Power zones: the ones below correspond closer to what my coach actually gives me - in my Utah write up the ranges were a bit off:

Zone Power Time Time (%)
Zero Watts 0 00:19:05 5.32%
Recovery 0 - 160 01:24:25 22.66%
Functional Endurance 161 - 180 00:52:16 14.03%
Intense Endurance 181 - 205 01:09:14 18.58%
Race Pace 206 - 225 00:47:04 12.63%
Tempo 226 - 255 00:48:04 12.90%
Steady State+ 256+ 00:51:39 13.86%

Bike Summary: given my fitness in the build up, I think this went really well. After the race I was thinking I had had a soft bike - it certainly felt that way with what seemed like loads of athletes gunning past me.
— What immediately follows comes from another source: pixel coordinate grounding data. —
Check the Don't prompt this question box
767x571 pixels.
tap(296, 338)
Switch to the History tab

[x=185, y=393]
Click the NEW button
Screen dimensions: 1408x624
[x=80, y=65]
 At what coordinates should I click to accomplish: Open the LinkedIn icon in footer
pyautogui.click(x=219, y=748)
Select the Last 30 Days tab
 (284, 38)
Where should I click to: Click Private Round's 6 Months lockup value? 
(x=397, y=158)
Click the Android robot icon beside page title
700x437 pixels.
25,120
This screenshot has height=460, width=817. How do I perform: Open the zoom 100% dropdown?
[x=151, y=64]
In actuality if you look at the relative positions above, my actual position in the race did not change much - we always notice the guys coming past but rarely register those we pass ourselves.

NUTRITION
On the bike I took:
  • 10 x TORQ gels (2 with caffeine - 89mg ea) 114 kcal ea
  • a TORQ bar 232 kcal ea
  • 2 x 500ml Torq Energy 175 kcal ea
  • 1 x 400ml Gatorade (~130 kcal)
  • 1 x 500ml water
  • TOTAL =  1852 kcal
On the run:
  • 3 x HI5 Isogel (88 kcal ea)
  • 3 x 200ml Pepsi (84 kcal ea - about 21mg caffeine ea)
  • 2 x 200ml water
  • TOTAL = 516 kcal
I estimate I took over 500 kcal more on the bike than in Utah - on the run I took about the same as Utah.  Prob slightly less fluid but it was much cooler in Bolton.  Looking at the figures above it strikes me how much caffeine there is in those gels.  Even though they taste gross, I'm thinking I might want to make more use of them and also try them late in the run.  A massive 89mg - you would need to consume almost a litre of Pepsi to replicate that.  If I can stomach them at that stage, caffeine gels and water is a better strategy than coke, which comes as news to me.
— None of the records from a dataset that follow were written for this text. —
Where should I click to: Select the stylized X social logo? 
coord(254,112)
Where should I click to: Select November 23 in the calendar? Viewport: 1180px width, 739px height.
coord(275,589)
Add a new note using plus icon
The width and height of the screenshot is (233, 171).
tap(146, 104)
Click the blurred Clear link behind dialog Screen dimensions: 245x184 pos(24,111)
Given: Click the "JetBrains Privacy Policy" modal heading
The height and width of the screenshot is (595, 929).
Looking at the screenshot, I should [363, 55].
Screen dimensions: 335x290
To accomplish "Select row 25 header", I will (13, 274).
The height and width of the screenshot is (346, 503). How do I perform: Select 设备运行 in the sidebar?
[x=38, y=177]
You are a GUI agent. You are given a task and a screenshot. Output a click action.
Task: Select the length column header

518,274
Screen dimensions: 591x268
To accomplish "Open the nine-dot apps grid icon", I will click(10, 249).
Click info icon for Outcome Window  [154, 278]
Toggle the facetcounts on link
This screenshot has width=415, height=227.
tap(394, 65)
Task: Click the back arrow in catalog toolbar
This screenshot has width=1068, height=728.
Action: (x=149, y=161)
The effect of the caffeine on the last 20K of the bike was very surprising.  Maybe I should take them earlier in the bike say at about 4 hours, and then also have a couple for the second half of the run.
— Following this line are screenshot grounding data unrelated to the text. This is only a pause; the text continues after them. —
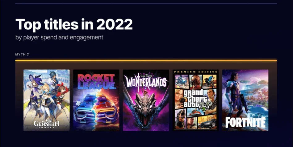This screenshot has height=147, width=293.
Task: Select the Fortnite game cover
Action: click(245, 100)
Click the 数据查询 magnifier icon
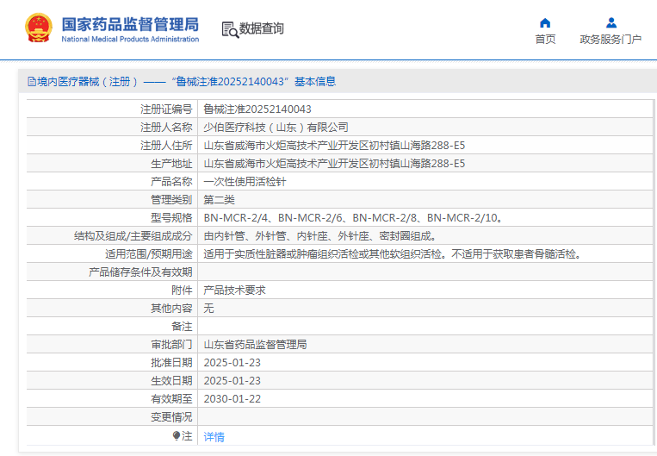 pos(229,29)
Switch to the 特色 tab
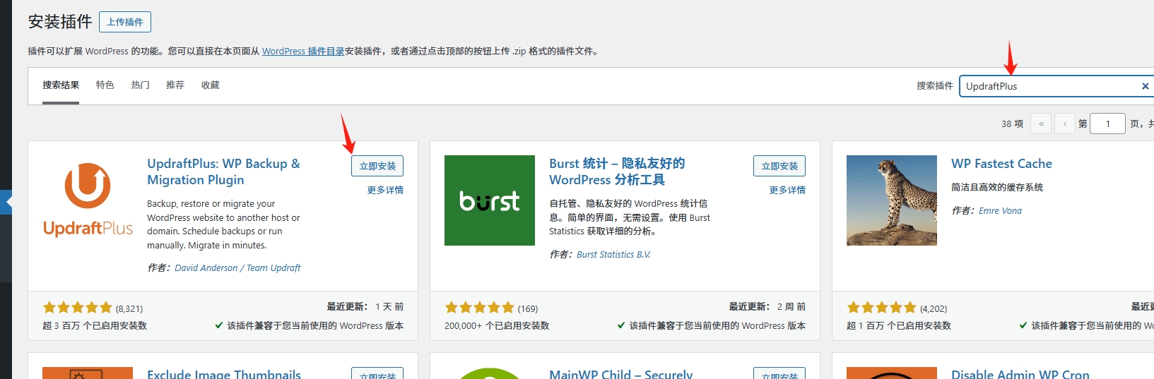Image resolution: width=1154 pixels, height=379 pixels. [x=105, y=85]
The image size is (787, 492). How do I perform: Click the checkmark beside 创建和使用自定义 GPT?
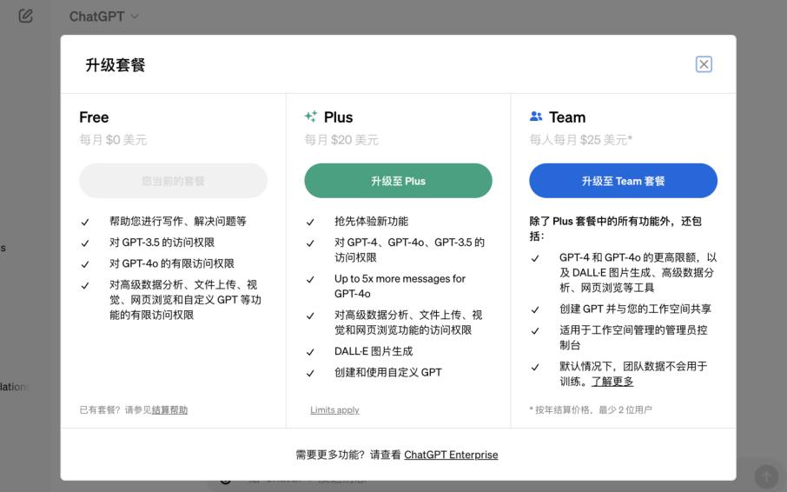[x=310, y=373]
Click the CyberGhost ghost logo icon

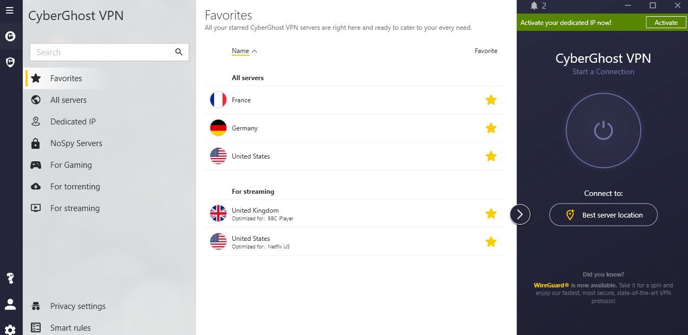pyautogui.click(x=10, y=36)
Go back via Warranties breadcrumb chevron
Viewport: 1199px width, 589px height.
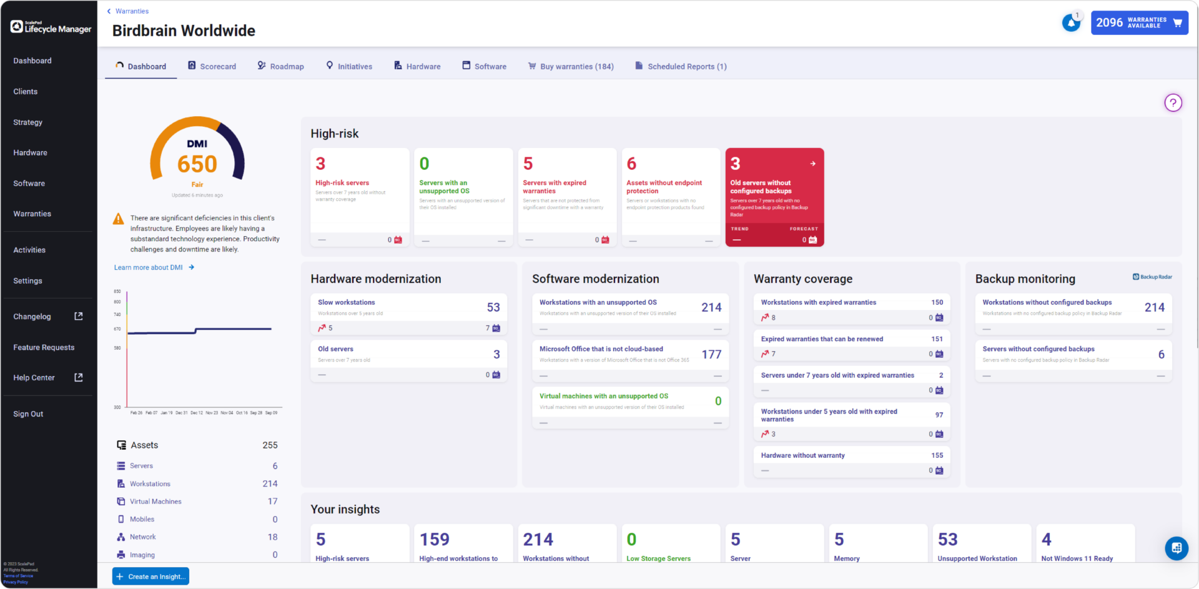(109, 11)
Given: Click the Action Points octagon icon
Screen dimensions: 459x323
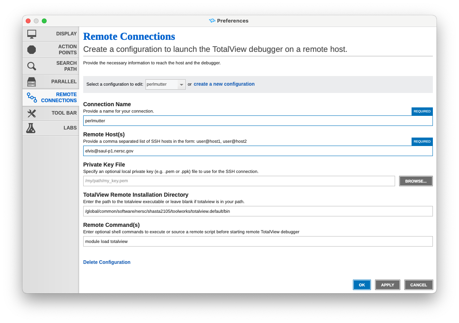Looking at the screenshot, I should point(32,49).
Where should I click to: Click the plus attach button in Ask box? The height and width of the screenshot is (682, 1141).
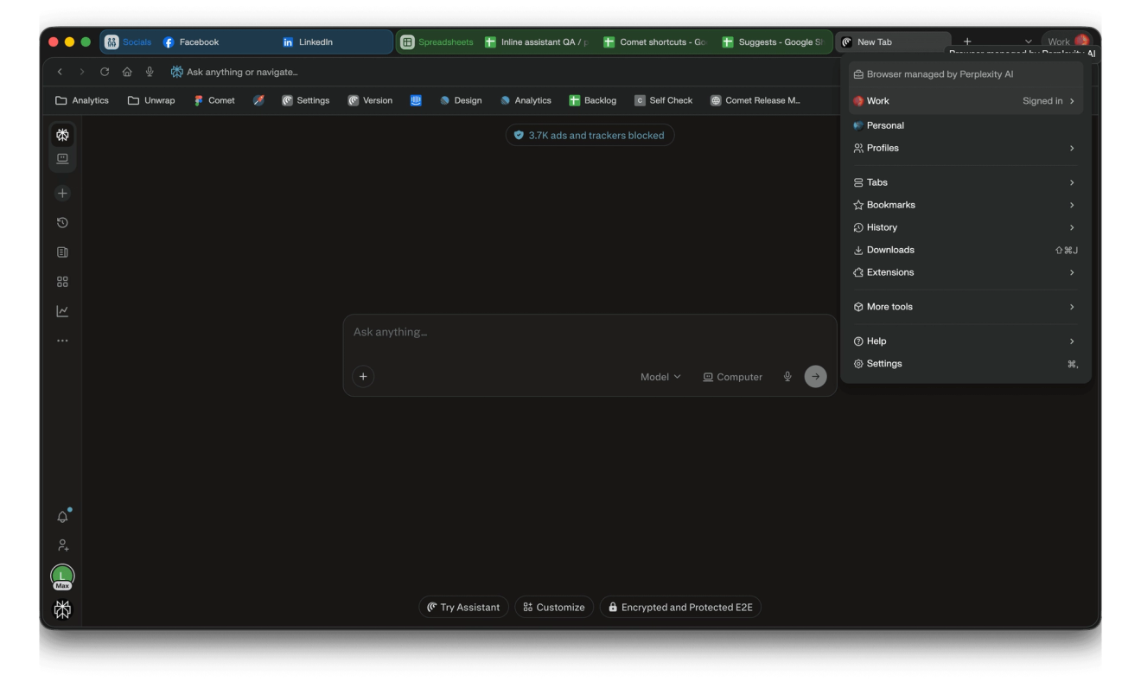coord(363,376)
The other consideration was day to day nutrition.  As I mentioned in a previous post I changed my diet for health and performance reasons 2 months ago.  I was concerned about my initial weight loss on that reduced carb diet and also whether it would adversely impact my athletic ability.  I'm not worried about that anymore - in fact I'm pretty certain it contributed to a faster result on the day.  I do need to get back some lean muscle mass, but recommencing weight training will no doubt sort that out (I basically haven't done any post Utah).

THE RUN
459m ascent during the final leg

Because of the lack of mile markers it's very difficult to assess the fluctuations in my pace (another reason for getting Garmin?).  After last year there were plenty of comments about lack of markers (which apparently had been stolen!).  This year we were told they had heard the athlete's feedback and got mile markers and plans for how to ensure they stayed where they were meant to be.  I think 'could do better' is on their report card for this year - there were markers at 3, 7, 10, 15 and 23.  I didn't see 7 until the second loop so it wasn't a lot of use to me.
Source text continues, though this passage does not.